Exercise goal:
All of the records are to be reproduced exactly.

(Beginning of Given data)

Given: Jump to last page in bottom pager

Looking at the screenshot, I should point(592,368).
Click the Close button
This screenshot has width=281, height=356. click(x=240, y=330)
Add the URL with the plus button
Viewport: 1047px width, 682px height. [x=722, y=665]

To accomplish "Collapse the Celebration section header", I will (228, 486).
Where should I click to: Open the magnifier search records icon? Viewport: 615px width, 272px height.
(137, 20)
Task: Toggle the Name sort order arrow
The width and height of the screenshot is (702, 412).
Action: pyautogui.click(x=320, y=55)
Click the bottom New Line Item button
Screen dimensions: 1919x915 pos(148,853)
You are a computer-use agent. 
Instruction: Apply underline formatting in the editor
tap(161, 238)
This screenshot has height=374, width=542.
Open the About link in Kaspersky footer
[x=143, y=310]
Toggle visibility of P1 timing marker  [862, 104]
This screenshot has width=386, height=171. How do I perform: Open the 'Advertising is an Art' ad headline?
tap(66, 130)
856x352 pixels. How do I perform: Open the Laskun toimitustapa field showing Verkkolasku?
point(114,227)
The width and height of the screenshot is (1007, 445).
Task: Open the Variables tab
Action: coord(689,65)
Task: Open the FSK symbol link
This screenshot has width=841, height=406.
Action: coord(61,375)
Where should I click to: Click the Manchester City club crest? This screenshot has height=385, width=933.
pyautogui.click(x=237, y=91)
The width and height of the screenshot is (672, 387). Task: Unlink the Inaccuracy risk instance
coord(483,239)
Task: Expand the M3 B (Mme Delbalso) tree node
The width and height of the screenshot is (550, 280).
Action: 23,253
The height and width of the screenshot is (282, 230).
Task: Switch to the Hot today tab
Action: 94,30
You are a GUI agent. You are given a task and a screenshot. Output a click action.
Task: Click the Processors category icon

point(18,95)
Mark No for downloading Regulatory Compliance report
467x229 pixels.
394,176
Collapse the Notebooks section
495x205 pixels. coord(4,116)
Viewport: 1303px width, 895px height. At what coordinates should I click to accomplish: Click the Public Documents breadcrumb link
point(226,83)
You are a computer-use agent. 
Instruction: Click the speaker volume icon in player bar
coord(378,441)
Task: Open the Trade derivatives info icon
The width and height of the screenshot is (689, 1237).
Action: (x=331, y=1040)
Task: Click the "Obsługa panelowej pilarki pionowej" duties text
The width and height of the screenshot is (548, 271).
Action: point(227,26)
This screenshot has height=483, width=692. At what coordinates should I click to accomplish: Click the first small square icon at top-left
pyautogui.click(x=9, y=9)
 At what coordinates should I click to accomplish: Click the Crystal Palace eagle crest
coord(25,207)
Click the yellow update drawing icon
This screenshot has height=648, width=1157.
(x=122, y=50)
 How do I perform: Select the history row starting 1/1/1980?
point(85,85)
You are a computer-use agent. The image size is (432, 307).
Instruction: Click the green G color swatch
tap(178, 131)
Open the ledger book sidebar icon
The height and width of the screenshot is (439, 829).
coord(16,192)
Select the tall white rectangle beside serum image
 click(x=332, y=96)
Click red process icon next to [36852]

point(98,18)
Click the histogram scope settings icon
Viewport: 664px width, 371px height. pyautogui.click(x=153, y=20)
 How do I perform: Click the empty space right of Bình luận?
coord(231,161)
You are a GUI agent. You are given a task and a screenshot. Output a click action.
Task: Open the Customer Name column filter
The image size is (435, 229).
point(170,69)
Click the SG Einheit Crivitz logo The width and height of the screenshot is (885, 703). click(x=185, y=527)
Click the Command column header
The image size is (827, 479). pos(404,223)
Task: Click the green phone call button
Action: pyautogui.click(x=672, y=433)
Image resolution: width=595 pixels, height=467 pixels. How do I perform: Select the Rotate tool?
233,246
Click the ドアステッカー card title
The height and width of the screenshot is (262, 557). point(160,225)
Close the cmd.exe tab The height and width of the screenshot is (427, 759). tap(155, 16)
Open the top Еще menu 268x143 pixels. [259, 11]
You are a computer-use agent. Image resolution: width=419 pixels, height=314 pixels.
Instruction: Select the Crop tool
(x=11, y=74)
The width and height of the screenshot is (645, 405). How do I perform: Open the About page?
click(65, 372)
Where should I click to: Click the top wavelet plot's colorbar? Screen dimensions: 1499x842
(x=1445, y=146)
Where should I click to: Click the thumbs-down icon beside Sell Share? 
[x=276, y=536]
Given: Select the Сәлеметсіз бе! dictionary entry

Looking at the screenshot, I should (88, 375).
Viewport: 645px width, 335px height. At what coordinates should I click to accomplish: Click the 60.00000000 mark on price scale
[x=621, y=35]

(End of Given data)

Answer:
Given: Jump to last page in bottom pager

Looking at the screenshot, I should point(592,368).
Click the Close button
This screenshot has width=281, height=356. click(x=240, y=330)
Add the URL with the plus button
Viewport: 1047px width, 682px height. [x=722, y=665]

To accomplish "Collapse the Celebration section header", I will (228, 486).
Where should I click to: Open the magnifier search records icon? Viewport: 615px width, 272px height.
(137, 20)
Task: Toggle the Name sort order arrow
The width and height of the screenshot is (702, 412).
Action: pyautogui.click(x=320, y=55)
Click the bottom New Line Item button
Screen dimensions: 1919x915 pos(148,853)
You are a computer-use agent. 
Instruction: Apply underline formatting in the editor
tap(161, 238)
This screenshot has height=374, width=542.
Open the About link in Kaspersky footer
[x=143, y=310]
Toggle visibility of P1 timing marker  [862, 104]
This screenshot has width=386, height=171. How do I perform: Open the 'Advertising is an Art' ad headline?
tap(66, 130)
856x352 pixels. How do I perform: Open the Laskun toimitustapa field showing Verkkolasku?
point(114,227)
The width and height of the screenshot is (1007, 445).
Task: Open the Variables tab
Action: coord(689,65)
Task: Open the FSK symbol link
This screenshot has width=841, height=406.
Action: coord(61,375)
Where should I click to: Click the Manchester City club crest? This screenshot has height=385, width=933.
pyautogui.click(x=237, y=91)
The width and height of the screenshot is (672, 387). Task: Unlink the Inaccuracy risk instance
coord(483,239)
Task: Expand the M3 B (Mme Delbalso) tree node
The width and height of the screenshot is (550, 280).
Action: 23,253
The height and width of the screenshot is (282, 230).
Task: Switch to the Hot today tab
Action: 94,30
You are a GUI agent. You are given a task and a screenshot. Output a click action.
Task: Click the Processors category icon

point(18,95)
Mark No for downloading Regulatory Compliance report
467x229 pixels.
394,176
Collapse the Notebooks section
495x205 pixels. coord(4,116)
Viewport: 1303px width, 895px height. At what coordinates should I click to accomplish: Click the Public Documents breadcrumb link
point(226,83)
You are a computer-use agent. 
Instruction: Click the speaker volume icon in player bar
coord(378,441)
Task: Open the Trade derivatives info icon
The width and height of the screenshot is (689, 1237).
Action: (x=331, y=1040)
Task: Click the "Obsługa panelowej pilarki pionowej" duties text
The width and height of the screenshot is (548, 271).
Action: point(227,26)
This screenshot has height=483, width=692. At what coordinates should I click to accomplish: Click the first small square icon at top-left
pyautogui.click(x=9, y=9)
 At what coordinates should I click to accomplish: Click the Crystal Palace eagle crest
coord(25,207)
Click the yellow update drawing icon
This screenshot has height=648, width=1157.
(x=122, y=50)
 How do I perform: Select the history row starting 1/1/1980?
point(85,85)
You are a computer-use agent. The image size is (432, 307).
Instruction: Click the green G color swatch
tap(178, 131)
Open the ledger book sidebar icon
The height and width of the screenshot is (439, 829).
coord(16,192)
Select the tall white rectangle beside serum image
 click(x=332, y=96)
Click red process icon next to [36852]

point(98,18)
Click the histogram scope settings icon
Viewport: 664px width, 371px height. pyautogui.click(x=153, y=20)
 How do I perform: Click the empty space right of Bình luận?
coord(231,161)
You are a GUI agent. You are given a task and a screenshot. Output a click action.
Task: Open the Customer Name column filter
The image size is (435, 229).
point(170,69)
Click the SG Einheit Crivitz logo The width and height of the screenshot is (885, 703). click(x=185, y=527)
Click the Command column header
The image size is (827, 479). pos(404,223)
Task: Click the green phone call button
Action: pyautogui.click(x=672, y=433)
Image resolution: width=595 pixels, height=467 pixels. How do I perform: Select the Rotate tool?
233,246
Click the ドアステッカー card title
The height and width of the screenshot is (262, 557). point(160,225)
Close the cmd.exe tab The height and width of the screenshot is (427, 759). tap(155, 16)
Open the top Еще menu 268x143 pixels. [259, 11]
You are a computer-use agent. Image resolution: width=419 pixels, height=314 pixels.
Instruction: Select the Crop tool
(x=11, y=74)
The width and height of the screenshot is (645, 405). How do I perform: Open the About page?
click(65, 372)
Where should I click to: Click the top wavelet plot's colorbar? Screen dimensions: 1499x842
(x=1445, y=146)
Where should I click to: Click the thumbs-down icon beside Sell Share? 
[x=276, y=536]
Given: Select the Сәлеметсіз бе! dictionary entry

Looking at the screenshot, I should (88, 375).
Viewport: 645px width, 335px height. At what coordinates should I click to accomplish: Click the 60.00000000 mark on price scale
[x=621, y=35]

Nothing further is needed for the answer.